Roy looked up from the fridge. ‘Why are you so interested?’

‘What happens in your job is going to affect all of us,’ she replied, trying to sound casual. ‘I need to know what’s going on.’

He narrowed his eyes at her in suspicion. ‘I wonder.’

‘What do you mean by that?’

‘I don’t want you writing about any of this. You have to promise me, Lea.’

‘Look in the big bowl, there are hard-boiled eggs,’ she said.

 

 

Chapter Twenty

The Wives

 

 

T
HE FOLLOWING DAY,
she began to make notes for a new article.
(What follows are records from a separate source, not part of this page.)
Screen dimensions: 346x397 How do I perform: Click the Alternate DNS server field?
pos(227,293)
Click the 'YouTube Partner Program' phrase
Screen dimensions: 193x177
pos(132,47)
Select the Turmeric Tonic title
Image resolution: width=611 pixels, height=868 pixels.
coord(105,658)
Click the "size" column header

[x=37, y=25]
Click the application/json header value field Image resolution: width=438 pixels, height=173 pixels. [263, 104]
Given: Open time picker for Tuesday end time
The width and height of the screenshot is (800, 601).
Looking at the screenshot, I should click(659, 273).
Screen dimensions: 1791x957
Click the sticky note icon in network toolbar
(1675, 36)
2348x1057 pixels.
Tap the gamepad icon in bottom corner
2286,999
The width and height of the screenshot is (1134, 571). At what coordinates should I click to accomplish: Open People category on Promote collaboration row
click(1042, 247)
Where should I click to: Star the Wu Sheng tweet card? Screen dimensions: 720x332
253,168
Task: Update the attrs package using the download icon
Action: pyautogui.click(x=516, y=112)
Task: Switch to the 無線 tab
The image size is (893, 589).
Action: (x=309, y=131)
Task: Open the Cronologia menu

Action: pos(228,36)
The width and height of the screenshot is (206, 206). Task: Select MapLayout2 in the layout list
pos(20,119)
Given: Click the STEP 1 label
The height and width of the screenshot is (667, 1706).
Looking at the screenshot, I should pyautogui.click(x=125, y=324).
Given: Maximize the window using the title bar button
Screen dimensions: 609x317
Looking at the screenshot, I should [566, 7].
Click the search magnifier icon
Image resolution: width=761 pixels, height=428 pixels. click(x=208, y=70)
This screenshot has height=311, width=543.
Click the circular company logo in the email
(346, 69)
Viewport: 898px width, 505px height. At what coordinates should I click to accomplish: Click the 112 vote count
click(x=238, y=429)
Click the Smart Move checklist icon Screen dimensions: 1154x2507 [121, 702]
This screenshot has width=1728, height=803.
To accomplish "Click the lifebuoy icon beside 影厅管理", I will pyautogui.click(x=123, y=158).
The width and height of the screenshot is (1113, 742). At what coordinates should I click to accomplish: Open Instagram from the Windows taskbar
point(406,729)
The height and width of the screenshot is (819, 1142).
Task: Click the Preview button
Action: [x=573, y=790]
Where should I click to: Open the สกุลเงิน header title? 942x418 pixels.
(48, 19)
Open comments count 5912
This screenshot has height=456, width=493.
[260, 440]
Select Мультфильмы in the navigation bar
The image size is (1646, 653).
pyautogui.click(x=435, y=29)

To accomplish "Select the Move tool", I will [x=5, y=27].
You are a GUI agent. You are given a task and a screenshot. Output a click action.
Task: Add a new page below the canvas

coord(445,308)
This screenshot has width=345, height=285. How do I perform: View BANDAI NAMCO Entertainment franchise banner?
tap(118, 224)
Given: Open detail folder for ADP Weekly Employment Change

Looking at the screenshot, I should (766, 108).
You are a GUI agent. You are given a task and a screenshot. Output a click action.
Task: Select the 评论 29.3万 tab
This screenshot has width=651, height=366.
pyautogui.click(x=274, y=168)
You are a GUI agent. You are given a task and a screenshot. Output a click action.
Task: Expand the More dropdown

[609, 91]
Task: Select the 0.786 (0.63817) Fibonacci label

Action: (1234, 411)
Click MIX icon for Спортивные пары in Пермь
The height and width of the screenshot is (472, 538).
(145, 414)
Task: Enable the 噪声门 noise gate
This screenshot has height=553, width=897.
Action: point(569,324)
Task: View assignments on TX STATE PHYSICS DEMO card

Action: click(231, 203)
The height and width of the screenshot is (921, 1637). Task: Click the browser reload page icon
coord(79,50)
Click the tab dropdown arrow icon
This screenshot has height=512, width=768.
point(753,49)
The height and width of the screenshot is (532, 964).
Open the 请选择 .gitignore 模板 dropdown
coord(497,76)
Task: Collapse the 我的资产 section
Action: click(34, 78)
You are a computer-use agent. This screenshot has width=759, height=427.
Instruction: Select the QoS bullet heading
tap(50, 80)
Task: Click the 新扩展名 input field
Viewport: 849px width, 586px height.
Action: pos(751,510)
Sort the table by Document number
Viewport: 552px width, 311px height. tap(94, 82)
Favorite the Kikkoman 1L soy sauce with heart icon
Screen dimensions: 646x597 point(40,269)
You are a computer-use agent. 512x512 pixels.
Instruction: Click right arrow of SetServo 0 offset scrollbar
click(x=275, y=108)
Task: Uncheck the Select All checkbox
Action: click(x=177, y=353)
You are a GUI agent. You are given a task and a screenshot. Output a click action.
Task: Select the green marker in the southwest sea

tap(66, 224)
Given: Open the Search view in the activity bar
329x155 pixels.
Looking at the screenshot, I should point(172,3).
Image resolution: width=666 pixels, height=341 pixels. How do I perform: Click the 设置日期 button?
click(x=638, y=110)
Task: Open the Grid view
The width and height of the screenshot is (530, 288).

Identifying her theme—the problems of moving to the Middle East, seen from the perspective of western women—she drew up a fresh interview-list of the neighbourhood’s wives. Some topics would have to be avoided. She could not afford to embarrass Roy and the other husbands, or damage their relationship with DWG.

By now all her neighbours would have heard about the bomb on the compound, and about Milo’s lonely death, but she had no real idea what they thought of such things. Did they know about the girls who went missing? If they did, did they care?

Tucking her laptop under her arm, she went to call on Mrs Busabi.

‘I hadn’t been expecting callers,’ her neighbour warned, leading Lea into the cool recesses of the villa. ‘It’s the maid’s morning off.’

Even so, there was an overpowering scent of polish in the still air. With a sinking heart, Lea realised that interviewing her neighbours would require the heroic consumption of pastry. ‘When we were in Delhi we had so many staff,’ said Mrs Busabi. ‘I miss India terribly. But we had to leave when Harji’s work took him to England.’ Tea was already laid out. ‘I always take a little something mid-afternoon, when I get back from the school. We haven’t many little ones there at the moment. It’s too hot for them now. I simply won’t permit you to leave until you’ve tried some of my famous seed cake.’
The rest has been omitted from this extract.